▶ _Work to be completed_
Exact reproduction of every entry is required.

[Data extracted from a collection]
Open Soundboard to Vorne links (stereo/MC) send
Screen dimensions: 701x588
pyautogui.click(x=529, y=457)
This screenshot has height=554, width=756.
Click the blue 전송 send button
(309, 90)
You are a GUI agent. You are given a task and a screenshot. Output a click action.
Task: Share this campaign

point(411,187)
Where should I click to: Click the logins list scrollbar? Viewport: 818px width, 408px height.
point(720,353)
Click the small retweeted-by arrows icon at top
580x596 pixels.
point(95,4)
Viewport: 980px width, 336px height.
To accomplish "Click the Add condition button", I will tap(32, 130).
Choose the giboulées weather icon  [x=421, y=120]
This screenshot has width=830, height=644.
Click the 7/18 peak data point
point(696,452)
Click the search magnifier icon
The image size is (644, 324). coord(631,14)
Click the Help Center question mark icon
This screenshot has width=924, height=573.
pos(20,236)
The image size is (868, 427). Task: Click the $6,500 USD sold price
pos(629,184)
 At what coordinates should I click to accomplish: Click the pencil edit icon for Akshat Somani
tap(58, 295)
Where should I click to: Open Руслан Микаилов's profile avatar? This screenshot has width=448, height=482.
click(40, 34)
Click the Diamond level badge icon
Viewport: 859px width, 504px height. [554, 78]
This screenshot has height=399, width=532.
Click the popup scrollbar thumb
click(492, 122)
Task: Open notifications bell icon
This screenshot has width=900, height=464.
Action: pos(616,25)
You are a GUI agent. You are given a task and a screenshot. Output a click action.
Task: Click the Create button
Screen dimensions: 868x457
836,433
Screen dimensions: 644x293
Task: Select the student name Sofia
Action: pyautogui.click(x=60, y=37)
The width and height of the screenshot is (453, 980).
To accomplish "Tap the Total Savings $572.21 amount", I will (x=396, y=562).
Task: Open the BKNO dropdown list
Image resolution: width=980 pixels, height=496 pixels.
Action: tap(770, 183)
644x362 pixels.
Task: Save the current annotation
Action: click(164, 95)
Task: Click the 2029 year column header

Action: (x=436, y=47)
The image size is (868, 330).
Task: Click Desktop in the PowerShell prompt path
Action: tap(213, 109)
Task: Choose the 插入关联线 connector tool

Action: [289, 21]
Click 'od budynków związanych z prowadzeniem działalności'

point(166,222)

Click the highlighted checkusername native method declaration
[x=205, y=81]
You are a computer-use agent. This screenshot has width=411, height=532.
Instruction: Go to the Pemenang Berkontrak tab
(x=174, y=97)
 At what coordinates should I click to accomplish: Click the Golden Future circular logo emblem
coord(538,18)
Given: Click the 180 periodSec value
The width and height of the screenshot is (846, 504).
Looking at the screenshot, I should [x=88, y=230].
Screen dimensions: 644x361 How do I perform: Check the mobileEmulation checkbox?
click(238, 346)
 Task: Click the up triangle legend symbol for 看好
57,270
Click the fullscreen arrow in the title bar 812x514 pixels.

▶ _Written response_
Open Soundboard to Vorne links (stereo/MC) send
Screen dimensions: 701x588
pyautogui.click(x=529, y=457)
This screenshot has height=554, width=756.
Click the blue 전송 send button
(309, 90)
You are a GUI agent. You are given a task and a screenshot. Output a click action.
Task: Share this campaign

point(411,187)
Where should I click to: Click the logins list scrollbar? Viewport: 818px width, 408px height.
point(720,353)
Click the small retweeted-by arrows icon at top
580x596 pixels.
point(95,4)
Viewport: 980px width, 336px height.
To accomplish "Click the Add condition button", I will tap(32, 130).
Choose the giboulées weather icon  [x=421, y=120]
This screenshot has width=830, height=644.
Click the 7/18 peak data point
point(696,452)
Click the search magnifier icon
The image size is (644, 324). coord(631,14)
Click the Help Center question mark icon
This screenshot has width=924, height=573.
pos(20,236)
The image size is (868, 427). Task: Click the $6,500 USD sold price
pos(629,184)
 At what coordinates should I click to accomplish: Click the pencil edit icon for Akshat Somani
tap(58, 295)
Where should I click to: Open Руслан Микаилов's profile avatar? This screenshot has width=448, height=482.
click(40, 34)
Click the Diamond level badge icon
Viewport: 859px width, 504px height. [554, 78]
This screenshot has height=399, width=532.
Click the popup scrollbar thumb
click(492, 122)
Task: Open notifications bell icon
This screenshot has width=900, height=464.
Action: pos(616,25)
You are a GUI agent. You are given a task and a screenshot. Output a click action.
Task: Click the Create button
Screen dimensions: 868x457
836,433
Screen dimensions: 644x293
Task: Select the student name Sofia
Action: pyautogui.click(x=60, y=37)
The width and height of the screenshot is (453, 980).
To accomplish "Tap the Total Savings $572.21 amount", I will (x=396, y=562).
Task: Open the BKNO dropdown list
Image resolution: width=980 pixels, height=496 pixels.
Action: tap(770, 183)
644x362 pixels.
Task: Save the current annotation
Action: click(164, 95)
Task: Click the 2029 year column header

Action: (x=436, y=47)
The image size is (868, 330).
Task: Click Desktop in the PowerShell prompt path
Action: tap(213, 109)
Task: Choose the 插入关联线 connector tool

Action: [289, 21]
Click 'od budynków związanych z prowadzeniem działalności'

point(166,222)

Click the highlighted checkusername native method declaration
[x=205, y=81]
You are a computer-use agent. This screenshot has width=411, height=532.
Instruction: Go to the Pemenang Berkontrak tab
(x=174, y=97)
 At what coordinates should I click to accomplish: Click the Golden Future circular logo emblem
coord(538,18)
Given: Click the 180 periodSec value
The width and height of the screenshot is (846, 504).
Looking at the screenshot, I should [x=88, y=230].
Screen dimensions: 644x361 How do I perform: Check the mobileEmulation checkbox?
click(238, 346)
 Task: Click the up triangle legend symbol for 看好
57,270
Click the fullscreen arrow in the title bar 812x514 pixels.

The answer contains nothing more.